**WHAT NEEDS TO BE DONE**
Write out the data below in full, please. Keep every character as given.

Extracted records
┄┄┄┄┄┄┄┄┄┄┄┄┄┄┄┄┄┄┄┄

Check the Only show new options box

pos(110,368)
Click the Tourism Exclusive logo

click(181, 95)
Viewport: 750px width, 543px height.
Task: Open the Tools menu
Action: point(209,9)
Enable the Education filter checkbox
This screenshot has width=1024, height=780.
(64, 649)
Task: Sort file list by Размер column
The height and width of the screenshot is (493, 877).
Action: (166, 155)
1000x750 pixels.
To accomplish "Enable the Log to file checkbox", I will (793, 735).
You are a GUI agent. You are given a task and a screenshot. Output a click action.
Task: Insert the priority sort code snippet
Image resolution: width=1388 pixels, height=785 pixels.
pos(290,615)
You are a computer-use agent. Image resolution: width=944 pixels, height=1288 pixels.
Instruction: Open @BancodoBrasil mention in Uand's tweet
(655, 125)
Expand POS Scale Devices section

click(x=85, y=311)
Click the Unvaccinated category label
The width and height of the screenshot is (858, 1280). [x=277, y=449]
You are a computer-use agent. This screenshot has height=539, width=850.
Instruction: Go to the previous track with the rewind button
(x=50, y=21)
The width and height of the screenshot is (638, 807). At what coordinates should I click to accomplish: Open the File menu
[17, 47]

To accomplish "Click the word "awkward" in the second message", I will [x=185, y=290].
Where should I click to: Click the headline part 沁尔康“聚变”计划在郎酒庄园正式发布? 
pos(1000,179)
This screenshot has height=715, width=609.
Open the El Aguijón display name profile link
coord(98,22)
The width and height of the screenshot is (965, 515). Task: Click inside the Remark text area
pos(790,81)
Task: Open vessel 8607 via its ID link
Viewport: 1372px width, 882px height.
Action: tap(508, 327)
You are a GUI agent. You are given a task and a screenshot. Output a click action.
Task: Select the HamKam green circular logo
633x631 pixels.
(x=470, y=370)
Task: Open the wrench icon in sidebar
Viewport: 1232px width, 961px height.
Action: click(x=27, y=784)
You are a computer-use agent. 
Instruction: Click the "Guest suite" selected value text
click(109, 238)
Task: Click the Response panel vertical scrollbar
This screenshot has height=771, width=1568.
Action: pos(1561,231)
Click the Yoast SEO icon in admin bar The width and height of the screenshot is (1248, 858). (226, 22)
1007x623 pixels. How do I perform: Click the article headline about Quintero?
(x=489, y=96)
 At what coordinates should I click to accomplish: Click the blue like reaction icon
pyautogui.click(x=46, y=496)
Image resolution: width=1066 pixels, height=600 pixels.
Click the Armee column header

┄┄┄┄┄┄┄┄┄┄┄┄┄┄┄┄┄┄┄┄

**WRITTEN SOLUTION**
Check the Only show new options box

pos(110,368)
Click the Tourism Exclusive logo

click(181, 95)
Viewport: 750px width, 543px height.
Task: Open the Tools menu
Action: point(209,9)
Enable the Education filter checkbox
This screenshot has width=1024, height=780.
(64, 649)
Task: Sort file list by Размер column
The height and width of the screenshot is (493, 877).
Action: (166, 155)
1000x750 pixels.
To accomplish "Enable the Log to file checkbox", I will (793, 735).
You are a GUI agent. You are given a task and a screenshot. Output a click action.
Task: Insert the priority sort code snippet
Image resolution: width=1388 pixels, height=785 pixels.
pos(290,615)
You are a computer-use agent. Image resolution: width=944 pixels, height=1288 pixels.
Instruction: Open @BancodoBrasil mention in Uand's tweet
(655, 125)
Expand POS Scale Devices section

click(x=85, y=311)
Click the Unvaccinated category label
The width and height of the screenshot is (858, 1280). [x=277, y=449]
You are a computer-use agent. This screenshot has height=539, width=850.
Instruction: Go to the previous track with the rewind button
(x=50, y=21)
The width and height of the screenshot is (638, 807). At what coordinates should I click to accomplish: Open the File menu
[17, 47]

To accomplish "Click the word "awkward" in the second message", I will [x=185, y=290].
Where should I click to: Click the headline part 沁尔康“聚变”计划在郎酒庄园正式发布? 
pos(1000,179)
This screenshot has height=715, width=609.
Open the El Aguijón display name profile link
coord(98,22)
The width and height of the screenshot is (965, 515). Task: Click inside the Remark text area
pos(790,81)
Task: Open vessel 8607 via its ID link
Viewport: 1372px width, 882px height.
Action: tap(508, 327)
You are a GUI agent. You are given a task and a screenshot. Output a click action.
Task: Select the HamKam green circular logo
633x631 pixels.
(x=470, y=370)
Task: Open the wrench icon in sidebar
Viewport: 1232px width, 961px height.
Action: click(x=27, y=784)
You are a computer-use agent. 
Instruction: Click the "Guest suite" selected value text
click(109, 238)
Task: Click the Response panel vertical scrollbar
This screenshot has height=771, width=1568.
Action: pos(1561,231)
Click the Yoast SEO icon in admin bar The width and height of the screenshot is (1248, 858). (226, 22)
1007x623 pixels. How do I perform: Click the article headline about Quintero?
(x=489, y=96)
 At what coordinates should I click to accomplish: Click the blue like reaction icon
pyautogui.click(x=46, y=496)
Image resolution: width=1066 pixels, height=600 pixels.
Click the Armee column header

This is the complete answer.